Contributing to the disaster, due to the lack of equipment, it was impossible to communicate with the involved trains; the only way to warn drivers was through signaling, and installing petards on the line, which, in this case, failed to stop the trains. The communication system used at the time on that part of the route depended upon the use of phones to give information between passenger stations and the control station.

In the wake of the disaster, more advanced safety, signaling and traffic control systems were installed, such as Speed Control, increasing operational safety, and decreasing the chance of a similar crash in the future. In addition, the installation of ground-radio systems allowed a direct communication between drivers and control stations, and the use of materials that ease the propagation of flames was forbidden on trains.

==Chronology==
- September 11
  - 15:57: International train number 315, named Sud Express, departs from Porto-Campanhã station, 17 minutes behind schedule, towards Vilar Formoso, from where it will proceed to Spain and France.
  - 16:55: Regional train number 1324 departs, on schedule, Guarda station, bound for Coimbra.
  - 18:19: Time at which the international service was due to arrive at Nelas station; however, it arrives with a slight delay, having been able to make up some time lost in the departure from Porto during the journey.
  - 18:23: The regional service arrives at Mangualde station, on or close on time. Here, in normal circumstances, it should have waited for train 315; however, it proceeds toward Alcafache station, to where it intends to meet the crossing train.
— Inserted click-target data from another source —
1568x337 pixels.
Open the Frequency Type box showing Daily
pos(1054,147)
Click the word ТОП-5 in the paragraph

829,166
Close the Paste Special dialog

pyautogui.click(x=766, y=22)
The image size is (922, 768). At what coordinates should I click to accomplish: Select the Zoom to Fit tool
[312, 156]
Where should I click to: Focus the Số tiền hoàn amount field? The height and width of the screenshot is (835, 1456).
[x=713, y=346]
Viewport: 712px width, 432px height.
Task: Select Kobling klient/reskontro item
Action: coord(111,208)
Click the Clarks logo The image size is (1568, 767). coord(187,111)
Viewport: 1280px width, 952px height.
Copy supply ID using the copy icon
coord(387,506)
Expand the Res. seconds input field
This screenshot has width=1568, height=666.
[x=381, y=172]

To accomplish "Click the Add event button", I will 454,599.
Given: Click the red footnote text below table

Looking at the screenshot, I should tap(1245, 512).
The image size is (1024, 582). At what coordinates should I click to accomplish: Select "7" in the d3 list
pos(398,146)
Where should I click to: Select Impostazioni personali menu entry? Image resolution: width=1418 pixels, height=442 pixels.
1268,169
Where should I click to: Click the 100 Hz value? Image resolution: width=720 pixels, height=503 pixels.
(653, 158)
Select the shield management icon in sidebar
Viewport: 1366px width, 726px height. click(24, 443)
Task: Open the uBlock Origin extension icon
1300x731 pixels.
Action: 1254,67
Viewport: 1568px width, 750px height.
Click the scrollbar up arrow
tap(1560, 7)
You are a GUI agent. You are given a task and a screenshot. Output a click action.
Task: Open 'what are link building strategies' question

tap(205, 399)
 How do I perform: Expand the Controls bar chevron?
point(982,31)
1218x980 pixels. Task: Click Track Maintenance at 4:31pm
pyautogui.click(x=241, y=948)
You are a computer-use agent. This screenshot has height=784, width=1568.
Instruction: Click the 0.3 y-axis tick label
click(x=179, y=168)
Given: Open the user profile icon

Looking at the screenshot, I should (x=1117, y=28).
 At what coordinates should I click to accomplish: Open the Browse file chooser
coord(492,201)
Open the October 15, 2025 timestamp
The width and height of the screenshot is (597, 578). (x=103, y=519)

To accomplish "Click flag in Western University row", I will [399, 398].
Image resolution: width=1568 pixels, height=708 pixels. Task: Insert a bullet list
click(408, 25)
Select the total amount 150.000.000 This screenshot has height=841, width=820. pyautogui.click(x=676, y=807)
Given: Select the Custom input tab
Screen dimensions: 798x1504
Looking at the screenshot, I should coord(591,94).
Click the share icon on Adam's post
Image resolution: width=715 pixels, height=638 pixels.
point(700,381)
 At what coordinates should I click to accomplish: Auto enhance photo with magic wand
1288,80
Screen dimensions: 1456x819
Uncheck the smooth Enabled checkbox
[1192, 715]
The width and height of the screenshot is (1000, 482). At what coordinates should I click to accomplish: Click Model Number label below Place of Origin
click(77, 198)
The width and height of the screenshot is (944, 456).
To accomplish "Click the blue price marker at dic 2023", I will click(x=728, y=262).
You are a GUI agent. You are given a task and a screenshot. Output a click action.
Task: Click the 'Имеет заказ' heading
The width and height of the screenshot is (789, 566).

  - 18:31: Time at which the international service was due to arrive at Mangualde station.
  - 18:34: Time at which the regional service was due to arrive at Alcafache station, had the crossing taken place at Mangualde, as usual. It proceeds, for the crossing was changed again to Nelas station.
  - 18:37: The collision between both trains takes place, between the current Moimenta-Alcafache way station and the Nelas station.
  - 18:41: Time at which the regional service was due to arrive at Nelas station.
- September 13
  - 16:30: The burial of unidentified remains takes place in the Cemetery of Mangualde, under orders from the Portuguese Ministry of Justice.
- September 14
  - The removal of the last human remains and the cleanup of the site are concluded.
- September 16
  - Rail traffic is resumed at the crash location. A provisional toll of the disaster is published in the newspaper Correio da Manhã (Morning Mail): 8 dead, 170 injured, 110 unharmed survivors and 64 missing.
- September 18
  - The first international service after the crash passes on this part of the line. Among its passengers are 61 survivors of the disaster, heading to France.